This is part 3 of the saga of the Adaptec Raid Controller – ASR-5405 that suddenly decided that my array was no longer there. Due to a motherboard bug on the Gigabyte motherboard of my test machine, four of my 1TB disk drives in the array was somehow configured to be 32MB in size. While researching the problem, I came across this great website that had a utility to fix the problem.
The utility they provide is to restore the hard disk drive factory capacity. It only runs on Windows – which isn’t a problem as such, and eventually I did this, and was able to turn each of my 1TB drives back into a 1TB drive – does that make sense? Or rather, turn my 32MB drives back into the original 1TB drives – yes, much more like it.
Now, I tried the drives back in the machine, however the Adaptec controller still insists that there is no logical drives found, even though it sees all four 1TB drives – including the one that was failing – I thought I should put that back in. The data isn’t really lost, since it is still sitting on three of the drives that are working. A RAID-5 array can tolerate one disk failure, so I have 3 out of 4 working drives from the array. All I have to do is to determine some parameters about the disk array. Sounds simple?
Most RAID-5 arrays use a distribute parity block, so effectively, we put data blocks on three disks with one disk having a parity block. Then the next three blocks go onto three disks, with a parity block on the other disk, except that it doesn’t go onto the disk that had the last parity block – not sure if I am explaining it properly. Anyway, what I have to do is to determine the block size, then the order of the data disks, and determine where the parity block goes first, then where the parity block goes next, and so on.
Once I work that out, then I can explain the layout a bit better. You will find terms like stripe factor, blocking factor, parity rotation order etc. What it means is that the parity block moves around the disks in a particular order. Last time, I had copied 10MB from each disk into files that I called arraydisk1, arraydisk2, arraydisk3 and arraydisk4. The number refers to the physical connection order on the array controller.

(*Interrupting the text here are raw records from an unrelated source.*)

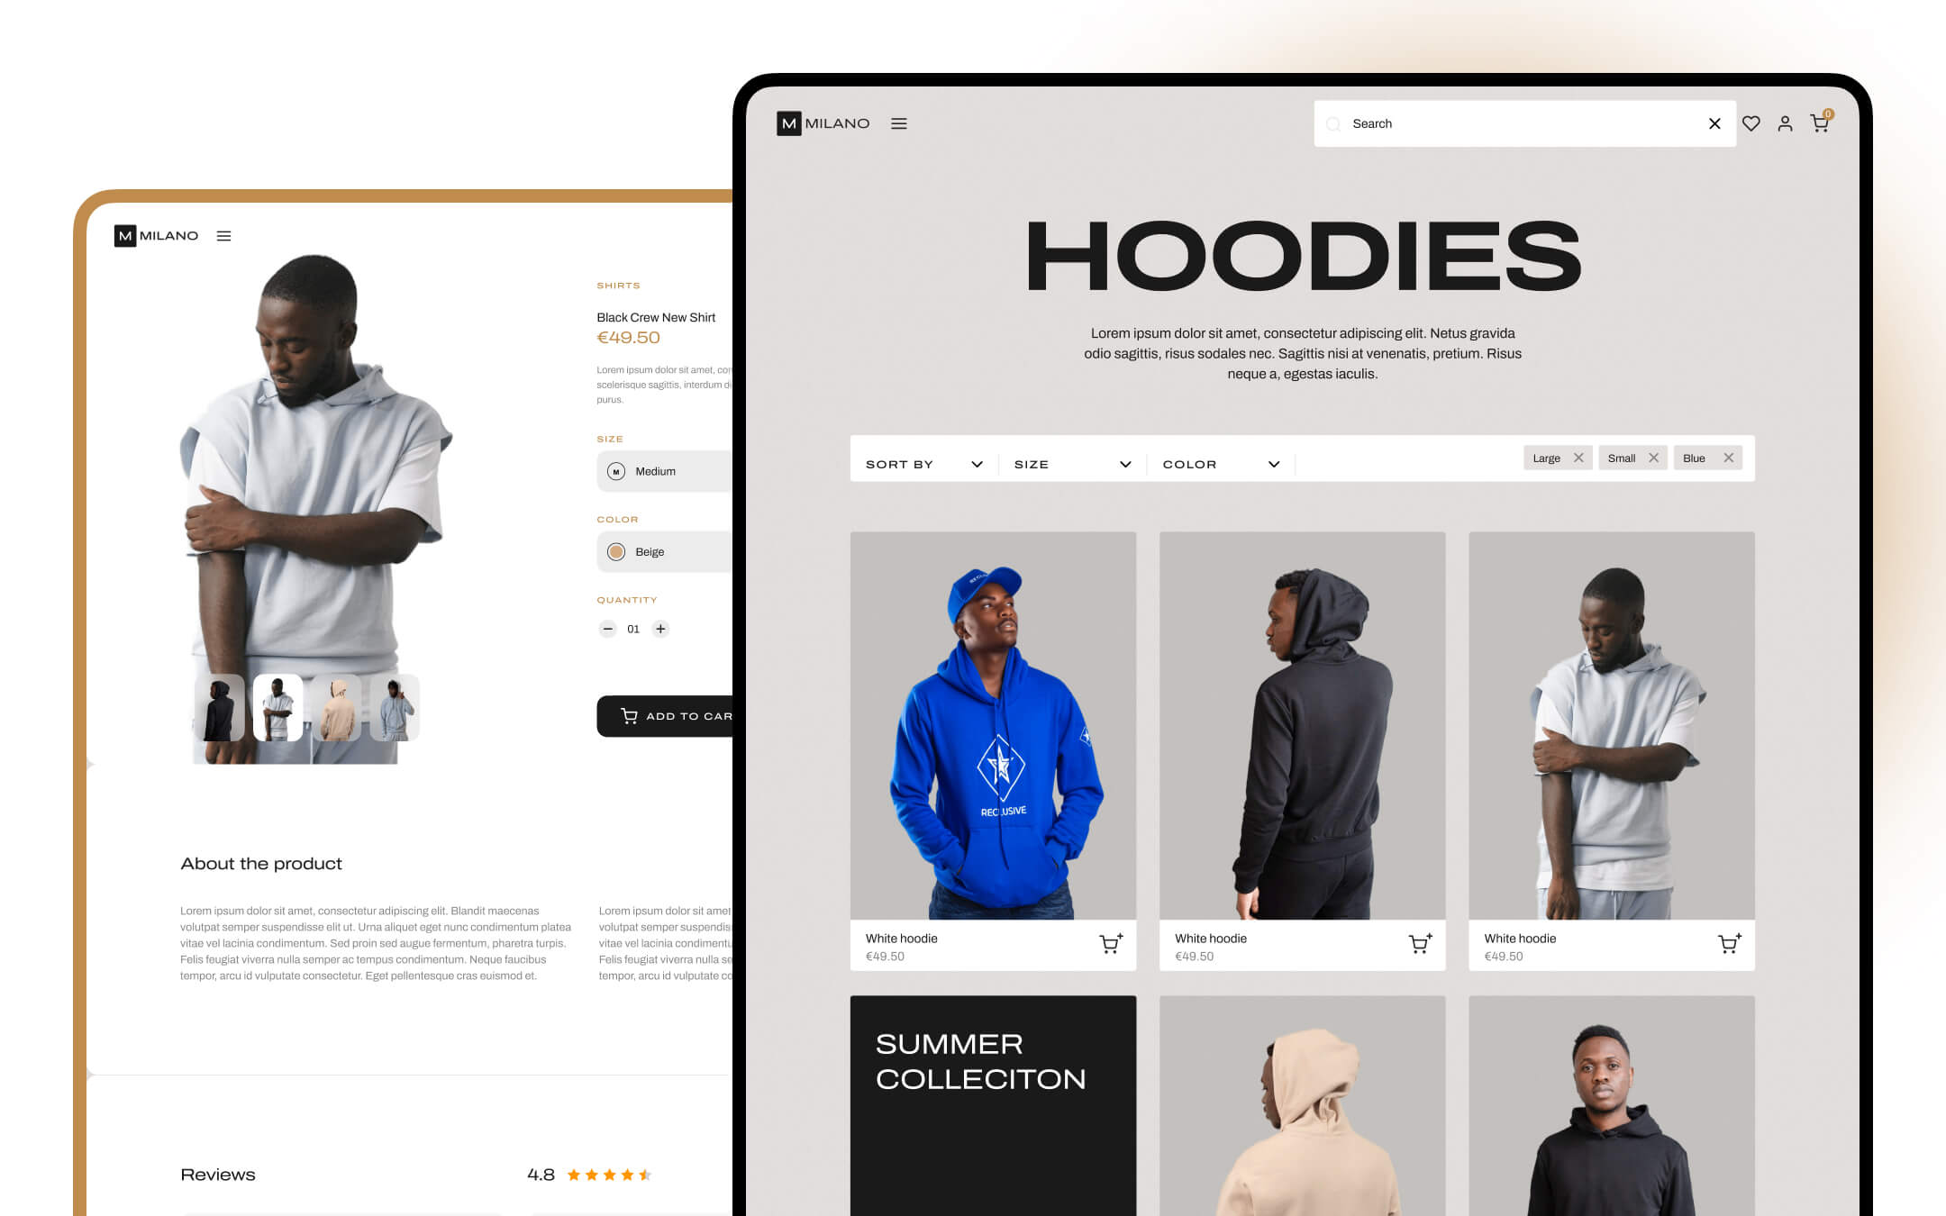Remove the Small active filter tag

(x=1653, y=458)
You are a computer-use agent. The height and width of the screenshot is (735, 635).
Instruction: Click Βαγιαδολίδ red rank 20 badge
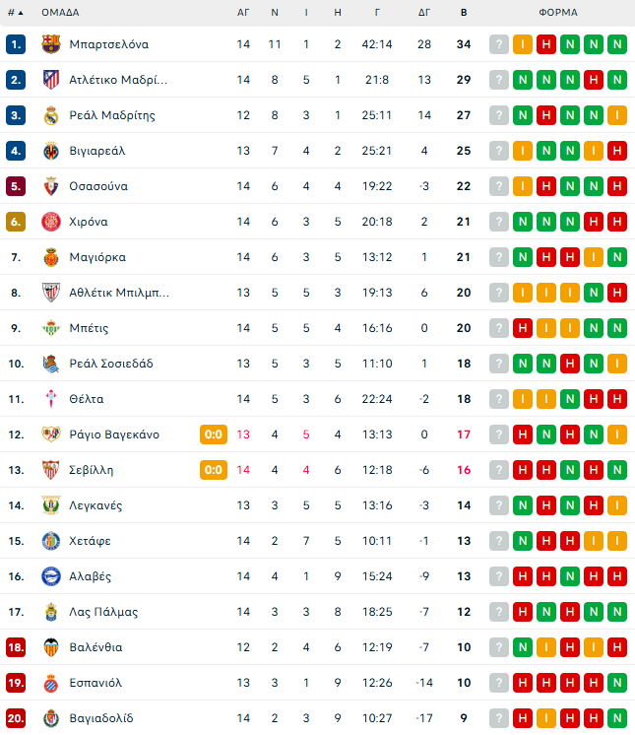pyautogui.click(x=15, y=718)
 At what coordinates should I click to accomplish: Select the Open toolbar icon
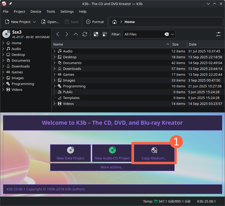tap(43, 22)
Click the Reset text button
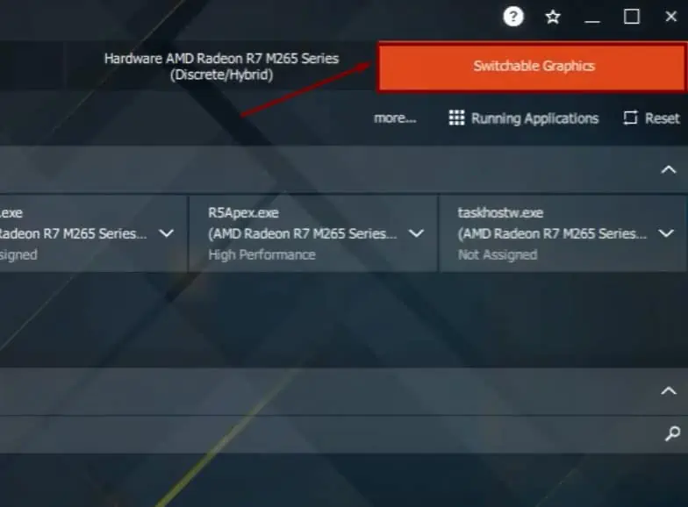The height and width of the screenshot is (507, 688). click(x=662, y=118)
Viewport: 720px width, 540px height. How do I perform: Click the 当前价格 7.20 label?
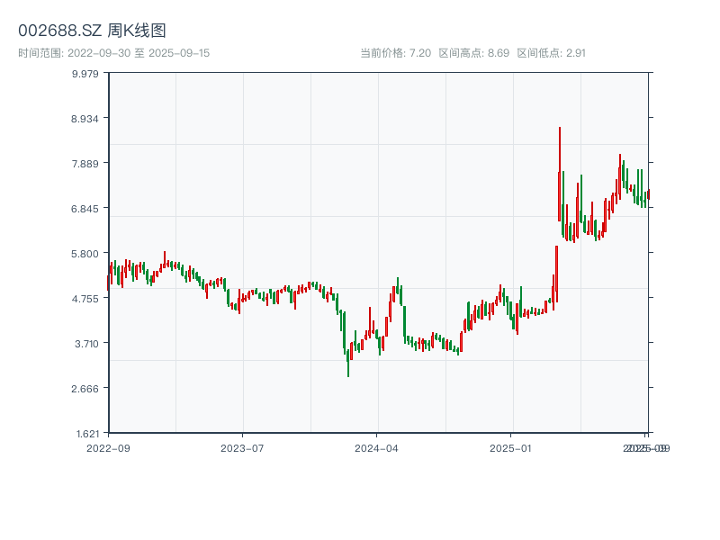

After some examination of the arraydisk files using a hex editor (which in this case is HexEdit), I was able to find some regular data structures in the files that allowed me to work out the size of the block – which was 256KB. Once I know the block size, I can then look at data just before and after the boundary and try to match it up. It is like a jigsaw puzzle – except we are working with data instead of shapes, but same sort of thing.
Last night, I was able to work out to my own satisfaction, that the physical disk order and the data disk order was the same, and that the parity block order was left asymmetric – which is nice and easy to explain. I also found some documentation on the internet that also indicated that Adaptec uses the left asymmetric parity block order.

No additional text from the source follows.